I am trying to model the following problem. I have two boxes X and Y, and each of them contains a certain number of objects. For example the object 1 is $S_{x_1}$ times in the Box X and $S_{y_1}$ times in the box Y. I know that I can only pick a limited quantity of object from each box $C_x$ objects from box X and $C_y$ objects from box Y. I want to pick from any box in order to have the correct number of objects ($q_i$) at my disposition. I know at least one solution exists, but I want to find a better solution that would leave a fair ration between the two boxes.
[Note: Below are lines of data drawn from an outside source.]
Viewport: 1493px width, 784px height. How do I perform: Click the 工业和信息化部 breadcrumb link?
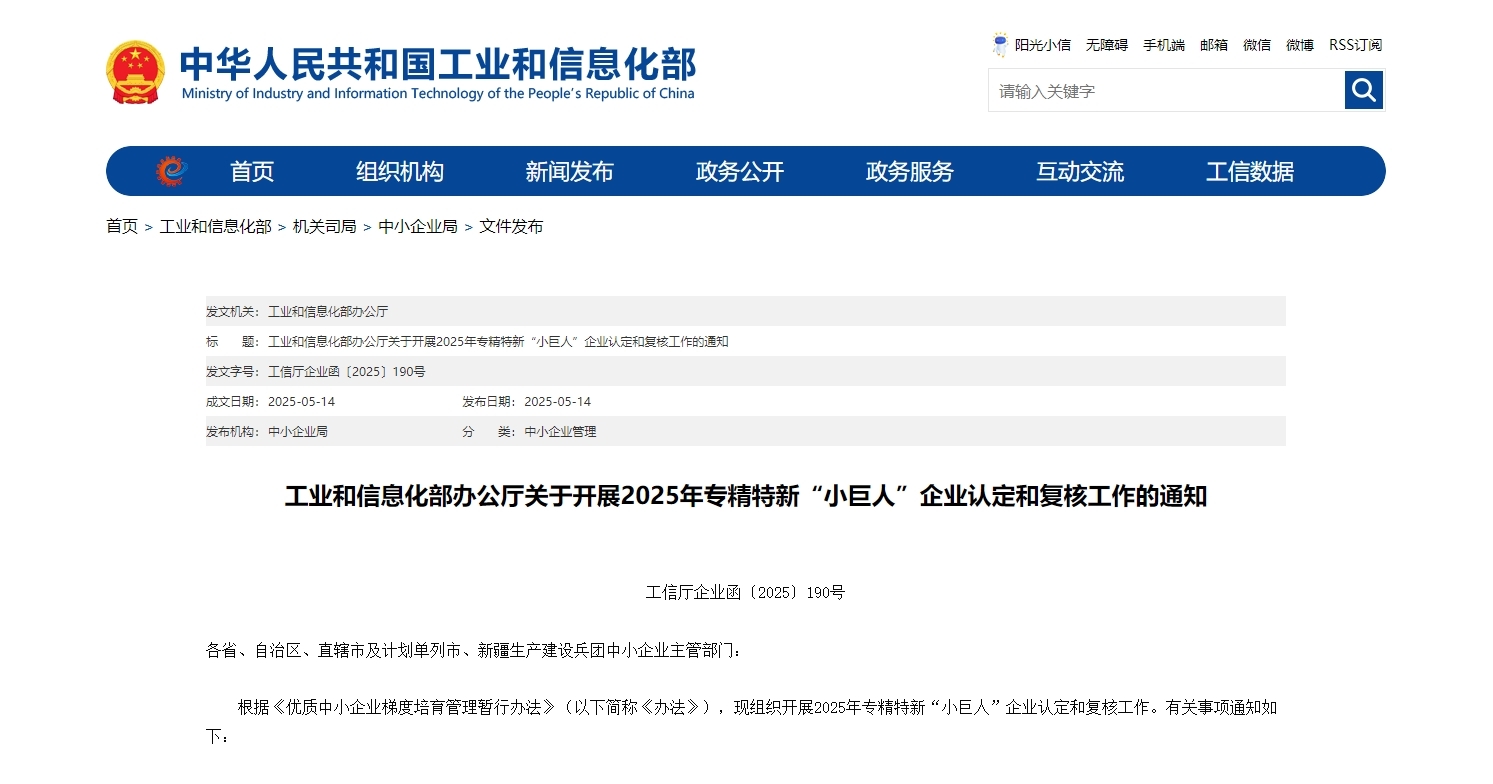tap(216, 226)
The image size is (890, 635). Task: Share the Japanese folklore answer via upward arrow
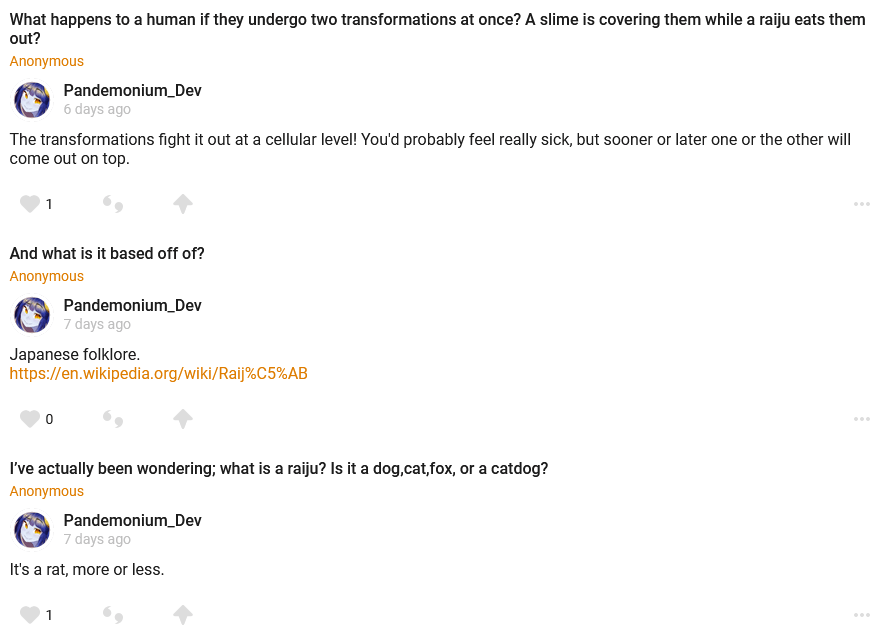(182, 419)
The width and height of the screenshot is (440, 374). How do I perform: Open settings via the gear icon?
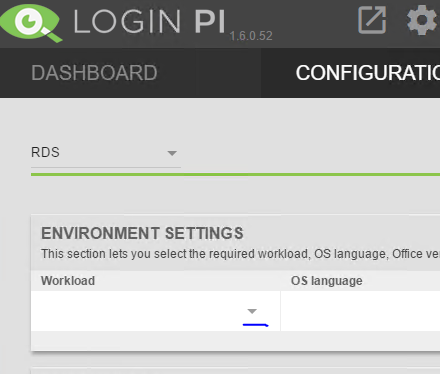[x=422, y=20]
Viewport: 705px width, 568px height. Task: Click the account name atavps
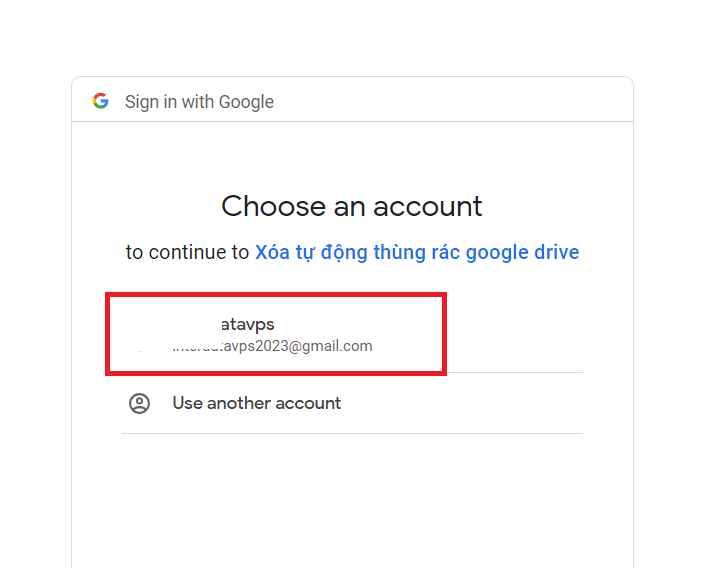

I was able to write the following mathematical problem, but I do not really know how to solve it. I have the feeling that it is a hard problem anyway. But perhaps someone can link this to an existing well known problem?
$$\min_{x_i, y_i} \sum_i (x_i^* - y_i^*)^2$$
subject to $$\sum_i x_i \leq C_x,$$ $$\sum_i y_i \leq C_y,$$ $$\forall i$$ $$x_i^* = S_{x_i} - x_i \geq 0,$$ $$y_i^* = S_{y_i} - y_i \geq 0,$$ $$x_i + y_i = q_i,$$
with $C_X, C_y, S_{x_i}, S_{y_i}, q_i $ some constants
The objective is convex quadratic and the constraints are linear, so many mixed integer program (MIP) solvers will handle the problem. Now, if you are not wedded to squared difference, you could minimize the sum of the absolute differences. That is easily linearized, give you a mixed integer linear program (MILP), which all sorts of solvers (both free and commercial) can solve (unless your number of items is huge).